Excerpts from a dataset:
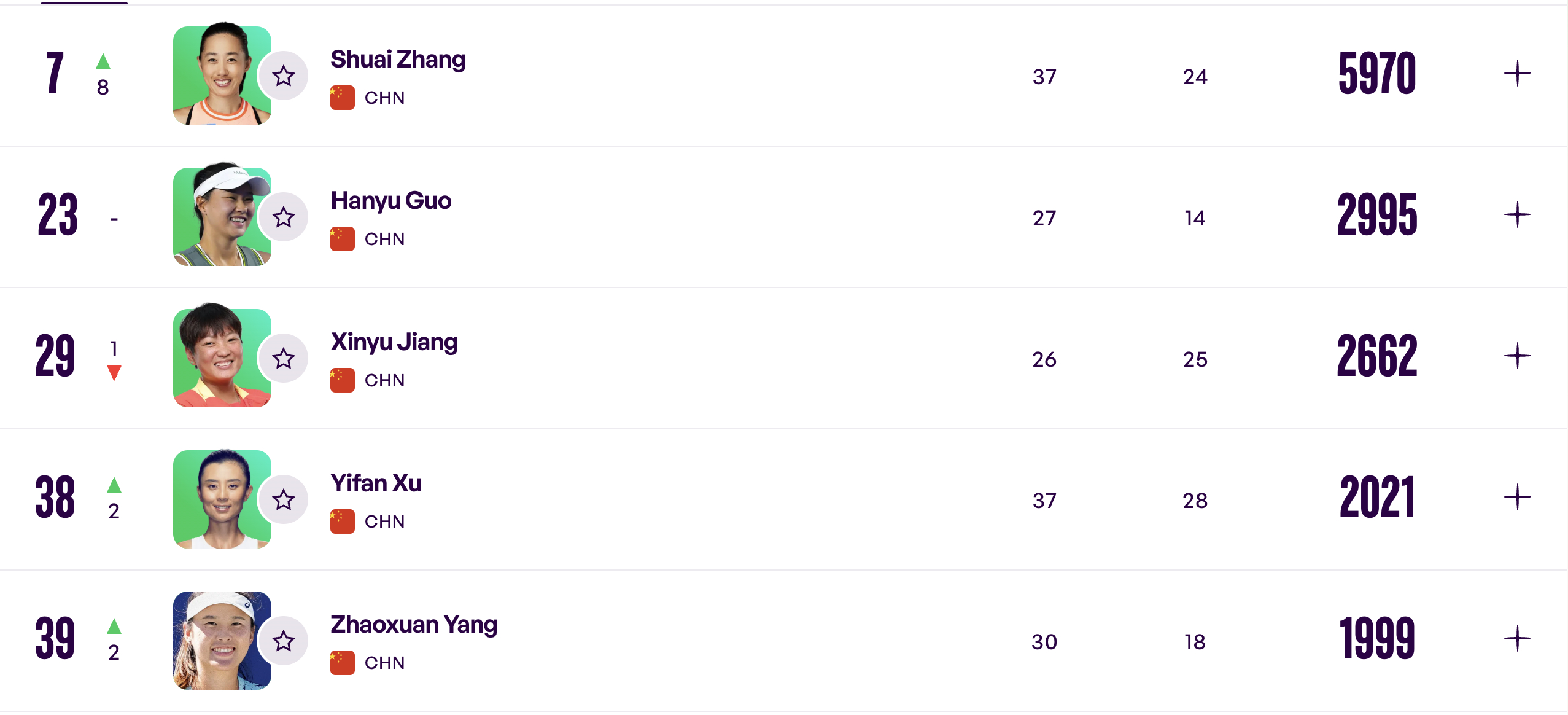Star Xinyu Jiang as favorite
This screenshot has width=1568, height=715.
click(x=284, y=359)
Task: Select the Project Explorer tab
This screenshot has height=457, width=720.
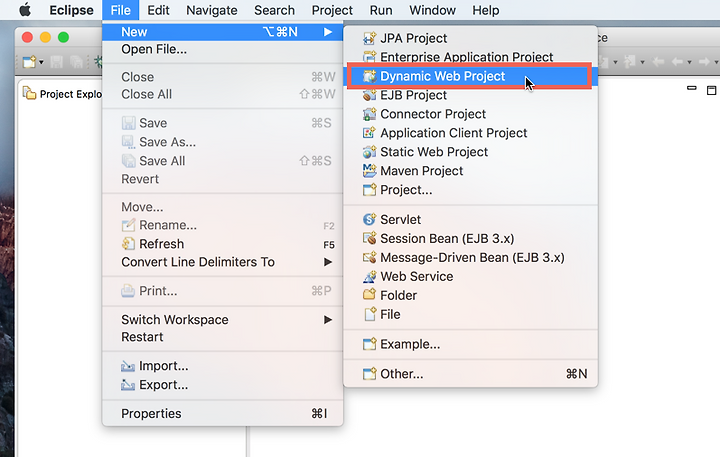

▶ [Work to complete] Leave every picture out and copy precisely the lines from the one containing "Task: Select the Project Explorer tab" through the last line of the data above, both ends included.

▶ [Exercise answer]
Task: Select the Project Explorer tab
This screenshot has height=457, width=720.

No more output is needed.